## Calculus: Early Transcendentals (2nd Edition)

(a) $r_1 =-\sqrt{\frac{1}{6}(\sqrt{21}-3)}$ and $r_2 =+\sqrt{\frac{1}{6}(\sqrt{21}-3)}.$ are critical points. (b) There is a local minimum at $r_1$ and a local maximum at $r_2$. (c) The absolute maximum is $f(r_2) ≈ .339$ and the absolute minimum is $f(r_1) ≈ −.339$.

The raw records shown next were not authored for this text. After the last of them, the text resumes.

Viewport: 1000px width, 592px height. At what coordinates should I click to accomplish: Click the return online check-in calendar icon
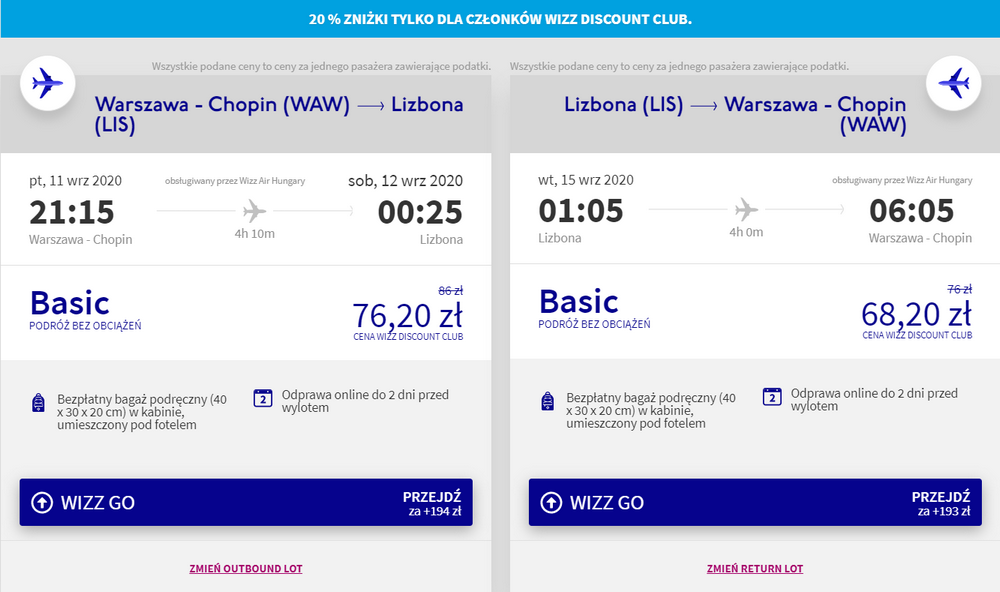point(772,397)
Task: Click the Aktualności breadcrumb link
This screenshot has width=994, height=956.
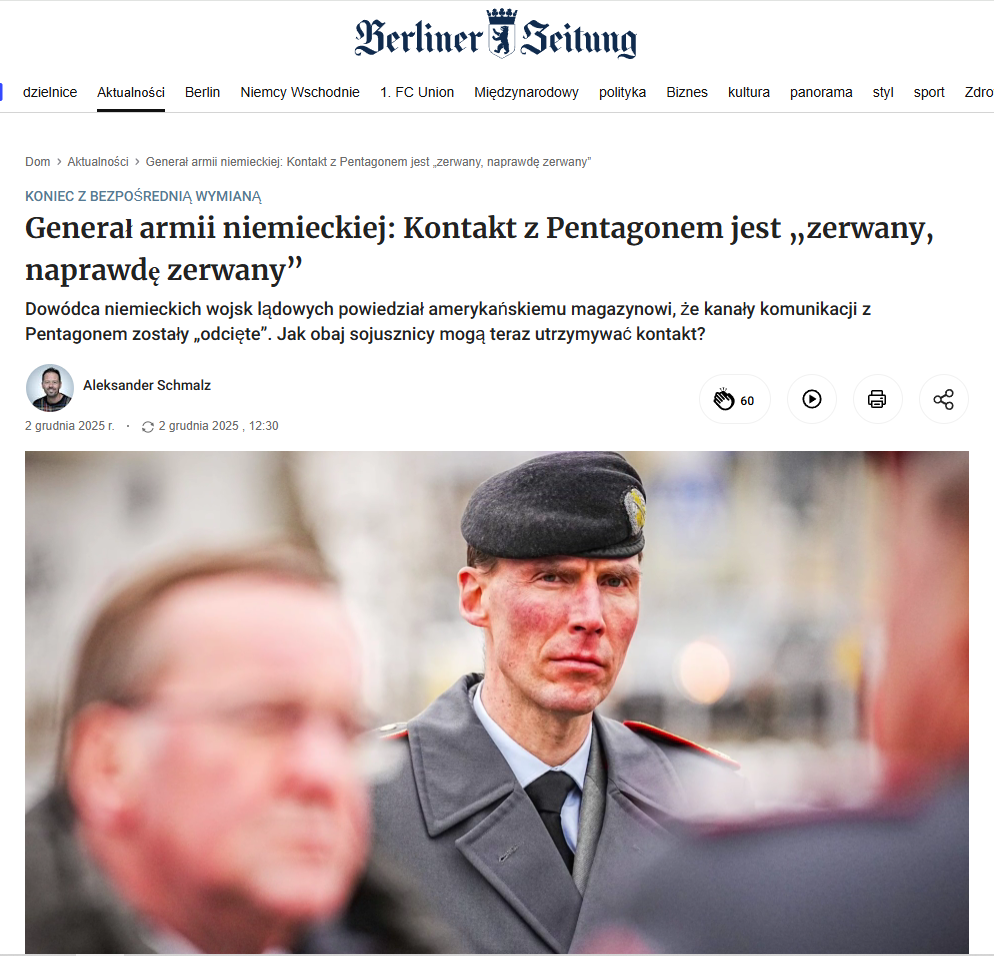Action: 98,162
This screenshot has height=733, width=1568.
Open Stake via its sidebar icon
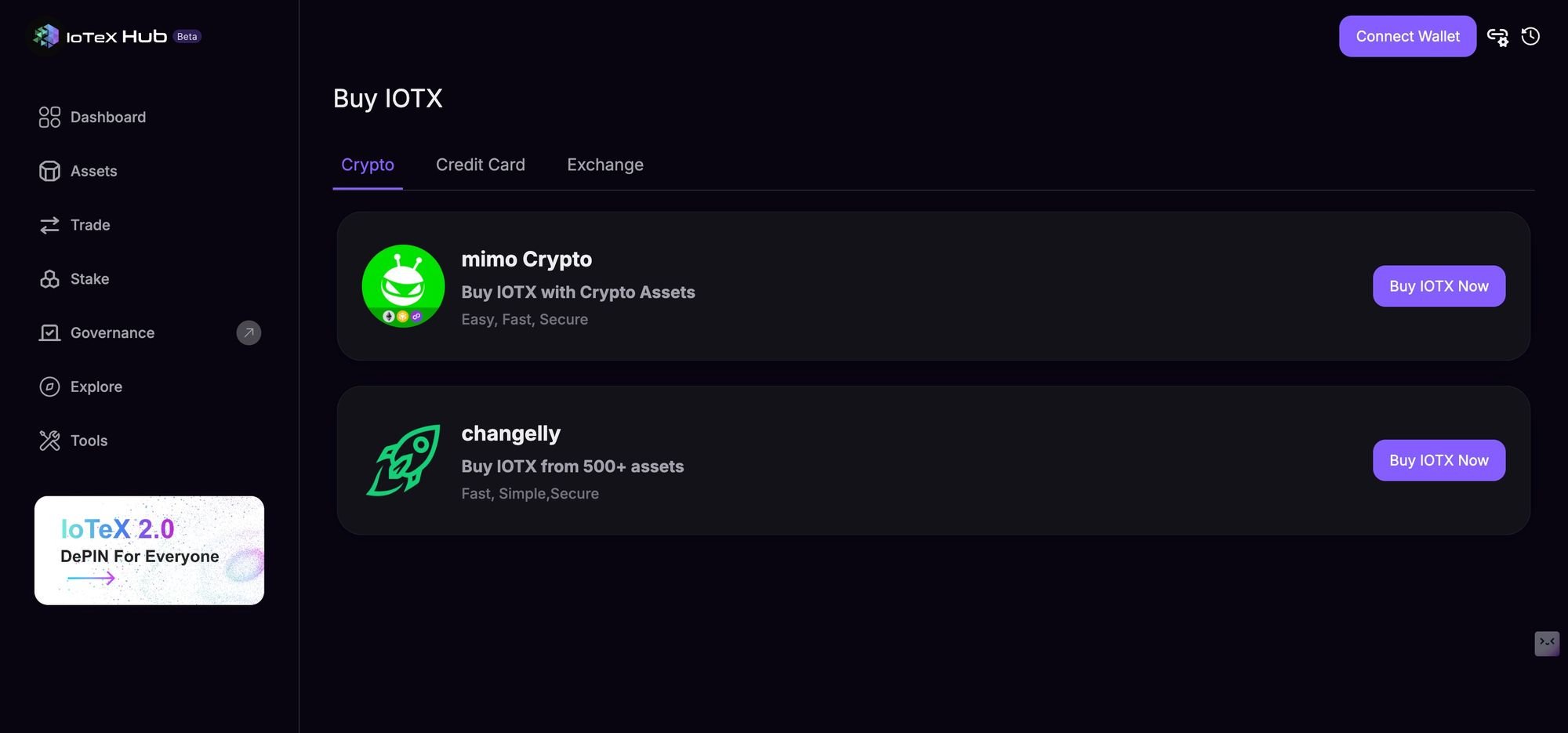tap(49, 279)
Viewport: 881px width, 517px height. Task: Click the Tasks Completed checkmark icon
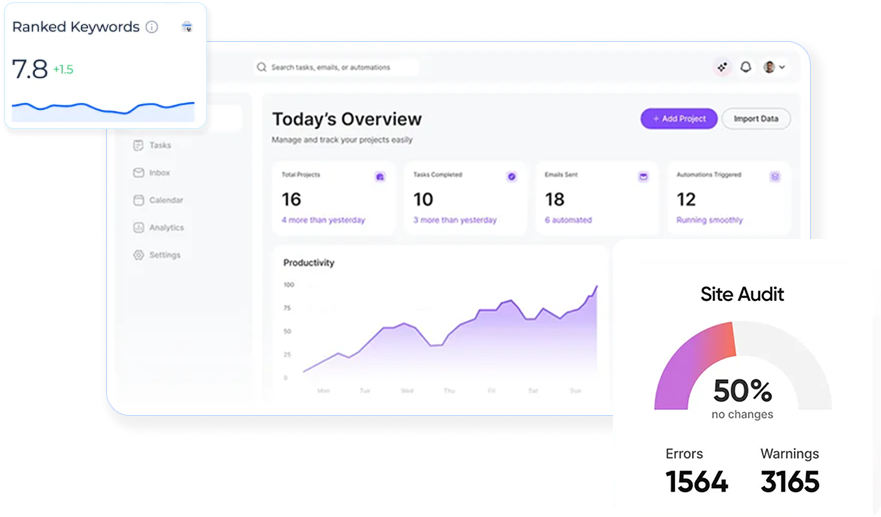pos(511,176)
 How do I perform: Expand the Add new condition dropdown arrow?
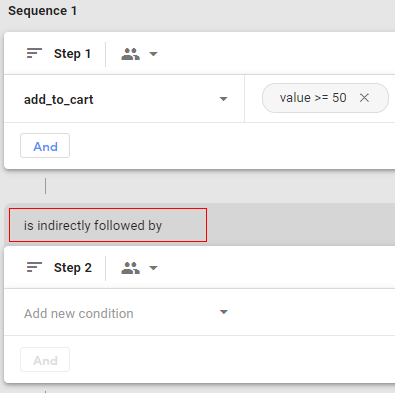point(224,312)
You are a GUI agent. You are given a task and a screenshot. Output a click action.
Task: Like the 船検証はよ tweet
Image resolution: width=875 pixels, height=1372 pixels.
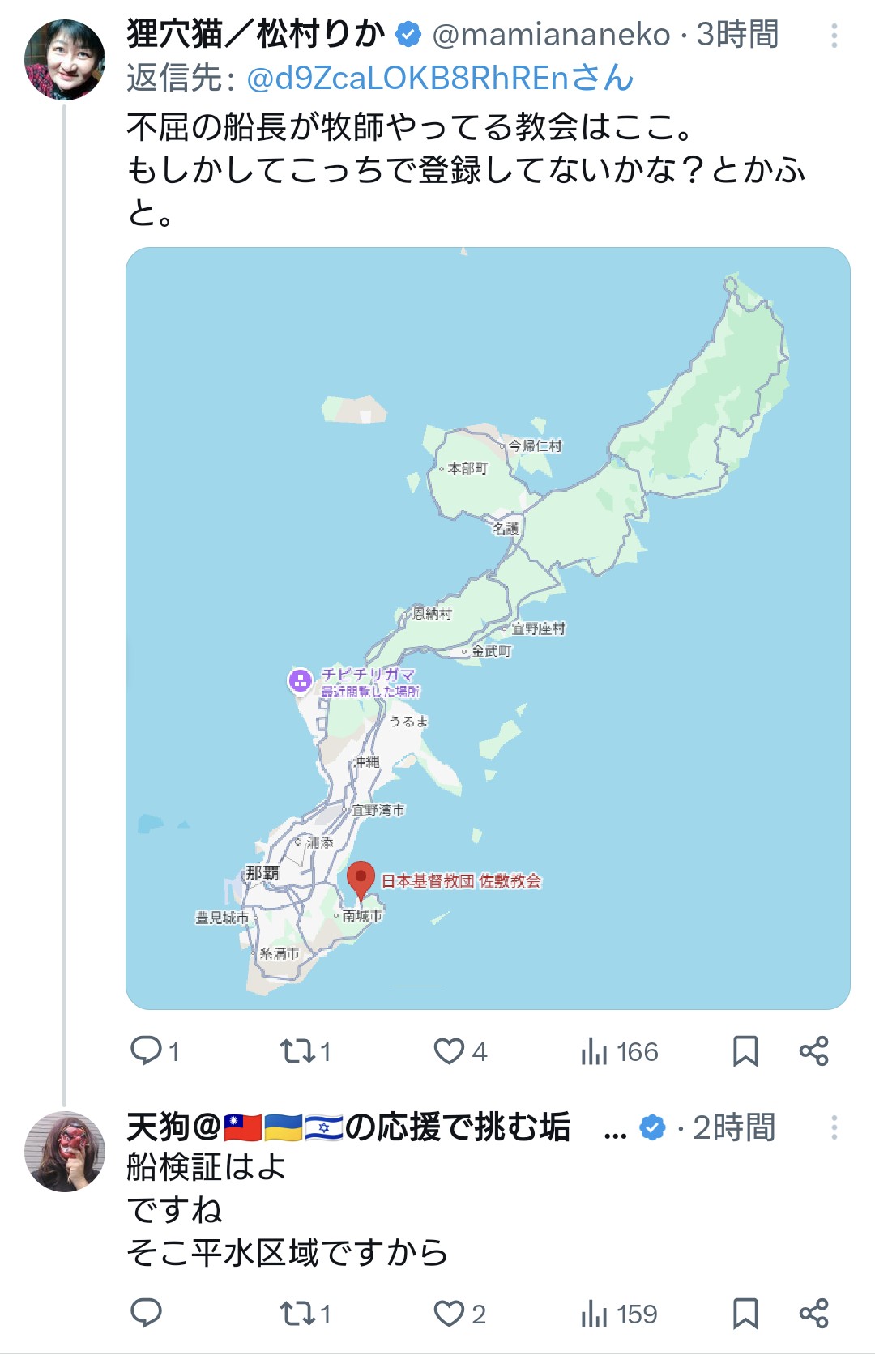449,1314
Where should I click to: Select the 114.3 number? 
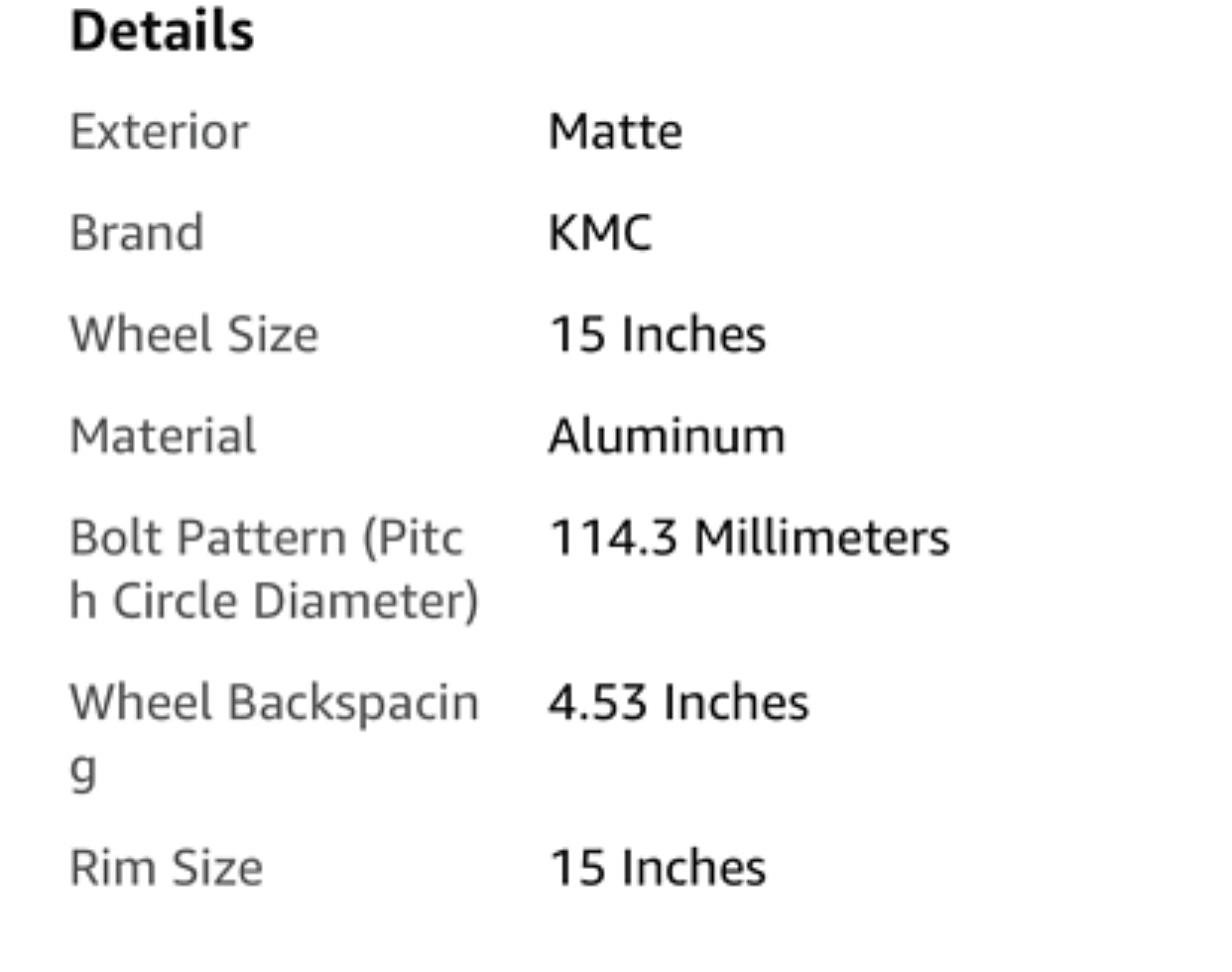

(a) . $f(x) = \frac{1}{x^2+1}− 3x^2 = \frac{−3x^4−3x^2+1}{x^2+1}$ . This is $0$ when $−3x^4 − 3x^2 + 1 = 0$. Letting $u = x^2$, we seek roots of $−3u^2 − 3u + 1$. Using the quadratic formula and solving for $u$, and then writing in terms of $x$, we have the roots $x =\pm \sqrt{\frac{1}{6}(\sqrt{21}-3)} ≈ ±.5135$. Let $r_1 =-\sqrt{\frac{1}{6}(\sqrt{21}-3)}$ and $r_2 =+\sqrt{\frac{1}{6}(\sqrt{21}-3)}.$ (b). Note that $f < 0$ on $(−1, r_1)$ and $f > 0$ on $(r_1, r_2)$, and $f < 0$ on $(r_2, 1)$. Thus there is a local minimum at $r_1$ and a local maximum at $r_2$. (c). Note that $f(−1) = −π/4+1 ≈ .215$ and $f(1) = π/4−1 ≈ −.215$, and $f(r_1) ≈ −.339$ and $f(r_2) ≈ .339$. The absolute maximum is $f(r_2) ≈ .339$ and the absolute minimum is $f(r_1) ≈ −.339$.